Video notes:
– Rule out spasticity and conditions that may cause this, e.g. Cerebral Palsy (CP)
– Is it a feedback issue? Hypersensitivity? Consider spectrum disorder? Consider softer orthoses and soft top covers with nice tactile feel. If you have examples in clinic room, let them feel and touch them and choose.
– Idiopathic:
- often in kids that can’t sit still
- hypermobile
- tummy sleepers
- W-sitting
- soft tissue adaption and neurodynamic function is they feel more stable on tip-toes
- often worse when they increase speed
- stretching won’t work, generally the muscles aren’t tight
- Use night splints for however long it takes to get them back down to the ground, then the same amount of time after that to cement the concept into their neuromuscular pathways so they don’t relapse. Educate parents that you are trying to make a long-term change so they don’t need podiatry later in life.

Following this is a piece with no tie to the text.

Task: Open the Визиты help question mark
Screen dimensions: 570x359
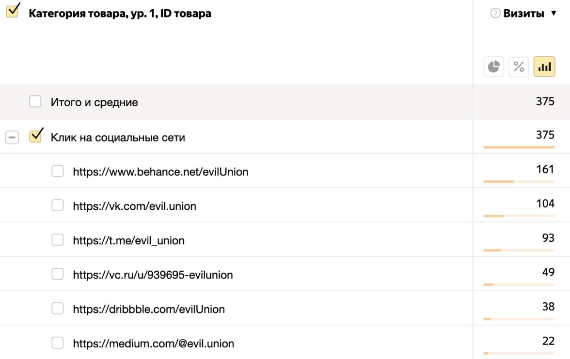Action: click(x=495, y=14)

- AC kids device with plantar skive to support whilst doing hypermobility exercises
- Wear shoes ALL THE TIME
- Generally takes 9-18 months to get them down to the ground and get them to stay down.
- Treat early. Once 10+ years old very unlikely to be successful. “Wait till 8, its too late.”
- If over 10 years old with spasticity, still use night splints, but the focus/goal of treatment changes to be more about adding length to calf muscles. Consider Botox to relax the muscles.